I speak four languages, and I’m currently studying linguistics. If that sounds amazing then this post is for you. One thing that I hear the most when people find this out about me, is how what I do is something other people could never do. With surprising regularity people tell me “I could never do that.”

Talking specifically about learning a language, this conviction isn’t all that hard to understand. Most of us - myself included - will remember studying a language at school being difficult, and fruitless; bad methods and frustrating ideologies making it impossible to learn anything useful. And that experience taints how we see the process of acquiring a language as an adult, and it clouds our judgement of our own abilities.

So that part I get. What I don’t get  is how defensive people become when I suggest that maybe they’re wrong. I’ve had a number of people get quite animated in their insistence that I have something they don’t, and that that thing is necessary to learn a language. Even though this belief is exactly what keeps them from doing something they say they’d love to do, people will still fight to hold onto that aspect of their self image.
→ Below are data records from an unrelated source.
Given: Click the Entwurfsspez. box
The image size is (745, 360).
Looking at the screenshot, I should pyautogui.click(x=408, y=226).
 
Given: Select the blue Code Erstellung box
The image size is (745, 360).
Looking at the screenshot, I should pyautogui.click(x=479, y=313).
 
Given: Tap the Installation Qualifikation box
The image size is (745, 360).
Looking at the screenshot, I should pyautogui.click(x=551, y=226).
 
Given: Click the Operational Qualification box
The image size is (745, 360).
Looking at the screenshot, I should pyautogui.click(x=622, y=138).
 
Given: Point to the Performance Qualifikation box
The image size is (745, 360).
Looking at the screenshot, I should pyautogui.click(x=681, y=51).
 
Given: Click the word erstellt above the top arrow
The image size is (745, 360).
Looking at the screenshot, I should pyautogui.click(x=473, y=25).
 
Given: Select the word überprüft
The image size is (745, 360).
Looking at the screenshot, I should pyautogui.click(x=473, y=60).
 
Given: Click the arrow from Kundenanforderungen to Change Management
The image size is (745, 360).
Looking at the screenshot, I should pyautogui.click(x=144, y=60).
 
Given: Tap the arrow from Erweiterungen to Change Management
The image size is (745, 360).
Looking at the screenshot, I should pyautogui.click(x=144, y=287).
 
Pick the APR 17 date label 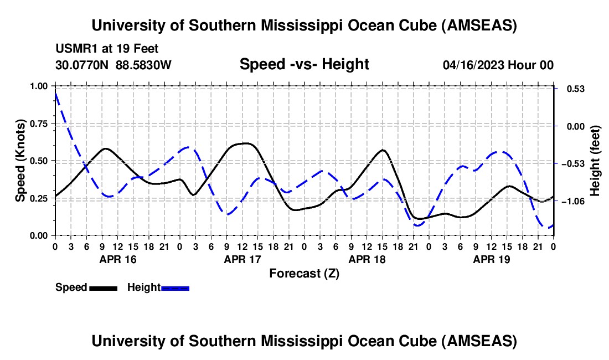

They will fight to insist that learning a language is something they can’t do.

How we see ourselves is a funny thing. On the one hand our ideas of what we can and can’t do are shaped by our life experiences, things we’ve tried and thought we’d failed at, and by comments that people make about us. But there is an aspect of our self image that we have almost entire control over; it’s up to us to decide how we see ourselves and how we see our past attempts and “failures”, and it is within our power to alter or maintain that image.

I’d be willing to venture a guess that there has been a time in all of our lives where we were not actively shaping how we see and think of ourselves, and if there isn’t in yours then that’s fantastic. Because of this there are going to be beliefs about ourselves that we didn’t choose. Some of these will hold us back, and and some of them won’t, and this is important because we don’t need to track down every single idea we have about ourselves and our capabilities. Our job on our journey to our dreams is to find the things that stop us from getting and doing what we want, and then we can change them.

Because we can change these beliefs. I’ve found that a few of them change as soon as I realise they’re there; “wait; for that to be true I’d have to believe that I’m not worth anything, and that’s certainly not true.” Others take longer, requiring repetition, effort, and grace as I slowly shift the thoughts I can control to what I want to believe, and eventually the undercurrent shifts. And working with NLP and Timeline Therapy is definitely speeding things along, but even just the shift in my introspection from “why am I like this” to “how do I want to be” has meant that changes come hard and fast.

What about you? What is it you really want to do in your life, that when you think about it, your mind throws up its hands and says “that’s not me”? As I’ve said in an earlier post on here, most of this game of getting where we want to go is a mind game, and what we believe is possible and not for ourselves forms a crucial foundation. Do you believe you can get the things you desire and dream about in life? What would happen if you did believe that?